Artículo World Politics Review, 31.10.2019 Max Radwin, periodista basado en Guatemala
Chile witnessed the largest protests in its history last weekend, with more than 1 million people filling the streets of Santiago to demand the government deal with economic inequality and the high cost of living—and to express their outrage over the authorities’ repression of an initial wave of protests earlier this month. For a moment, the massive demonstrations seemed like the climax to a movement that began two weeks ago in response to a subway fare hike, and that had seemed to be on the cusp of fizzling out.
Instead, protests have continued this week, and more are planned for next week. It wouldn’t be surprising if they carried deep into November. President Sebastian Pinera must think so too, as he announced Wednesday that Chile would no longer host a major Asia-Pacific trade summit in mid-November or a U.N. climate conference in early December.
Chileans seem set on change, and the embattled Pinera, a conservative billionaire who can’t seem to say or do the right thing, now has his back to the wall. Chile is far and away the most socially and economically stable country in Latin America, having cut its poverty rate from 30 percent to a miraculous 6.4 percent in less than two decades. So the protests came as a surprise to many observers given the recent unrest in more volatile countries, such as Ecuador and Bolivia.
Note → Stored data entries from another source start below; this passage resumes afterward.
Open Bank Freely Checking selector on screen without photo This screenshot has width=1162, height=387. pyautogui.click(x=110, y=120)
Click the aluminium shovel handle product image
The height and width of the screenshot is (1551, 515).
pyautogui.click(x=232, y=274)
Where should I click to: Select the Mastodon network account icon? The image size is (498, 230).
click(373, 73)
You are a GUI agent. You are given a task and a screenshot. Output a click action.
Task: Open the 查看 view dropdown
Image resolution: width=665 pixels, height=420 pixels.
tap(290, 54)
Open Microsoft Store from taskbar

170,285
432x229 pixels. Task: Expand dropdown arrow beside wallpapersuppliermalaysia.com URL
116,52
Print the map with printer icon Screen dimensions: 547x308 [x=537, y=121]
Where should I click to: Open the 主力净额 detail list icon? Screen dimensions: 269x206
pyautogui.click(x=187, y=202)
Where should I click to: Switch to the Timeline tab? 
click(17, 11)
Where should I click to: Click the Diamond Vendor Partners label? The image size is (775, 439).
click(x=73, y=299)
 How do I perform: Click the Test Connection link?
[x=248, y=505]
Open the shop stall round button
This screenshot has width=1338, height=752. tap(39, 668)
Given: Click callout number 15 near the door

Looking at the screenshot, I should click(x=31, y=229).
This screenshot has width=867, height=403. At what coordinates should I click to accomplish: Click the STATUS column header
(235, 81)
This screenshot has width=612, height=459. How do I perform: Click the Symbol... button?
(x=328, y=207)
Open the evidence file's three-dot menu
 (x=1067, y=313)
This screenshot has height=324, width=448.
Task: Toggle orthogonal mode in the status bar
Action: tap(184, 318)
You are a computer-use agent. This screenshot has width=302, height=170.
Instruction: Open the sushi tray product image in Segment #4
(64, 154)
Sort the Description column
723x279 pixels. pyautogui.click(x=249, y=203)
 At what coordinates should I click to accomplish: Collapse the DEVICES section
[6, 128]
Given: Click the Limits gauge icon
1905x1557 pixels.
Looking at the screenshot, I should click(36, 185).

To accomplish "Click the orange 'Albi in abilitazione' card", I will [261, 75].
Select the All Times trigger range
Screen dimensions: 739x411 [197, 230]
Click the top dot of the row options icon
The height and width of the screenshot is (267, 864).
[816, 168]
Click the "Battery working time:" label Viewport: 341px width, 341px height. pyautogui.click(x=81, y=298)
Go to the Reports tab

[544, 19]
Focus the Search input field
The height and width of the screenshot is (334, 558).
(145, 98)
But hidden within Chile’s economic success, it turns out, was a trend that should sound familiar to both middle-class Americans and protesters as far away as Lebanon.
As Chile’s rich have gotten richer, wages for almost everyone else have not kept up with the rising costs of living. Chile has some of the highest income inequality in the developed world, and the highest among members of the Organization for Economic Cooperation and Development. Earlier this year, Pinera stoked resentment by announcing a 9.2-percent increase in electricity costs. He has also done little to reform the country’s pension system, which leaves a majority of retirees living on less than minimum wage.
It may seem irrational that Chile’s protests rose out of a 30-peso increase in subway fares, equivalent to 4 cents. But in this larger context, the fare hike tapped into a deeper well of discontent over inequality. According to one of the slogans of the protests, “It’s not about 30 pesos; it’s about 30 years.”
Pinera’s initial response to the protests was nothing short of a political blunder. On Oct. 19, he declared a national emergency in much of the country that would stay in place for nearly two weeks. This included a curfew that put the Chilean military on civilian roads for the first time since the 1970s, when the country was under the rule of dictator Augusto Pinochet.
“We are at war against a powerful, relentless enemy, who does not respect anything or anyone, who is willing to use violence and crime without any limits,” Pinera said during a press conference on Oct. 20. For many, it was a transparent attempt to brand the uprising as illegitimate, to put the focus on the rioters who had burned subway stations and broken storefront windows, rather than the many peaceful marches happening at the same time.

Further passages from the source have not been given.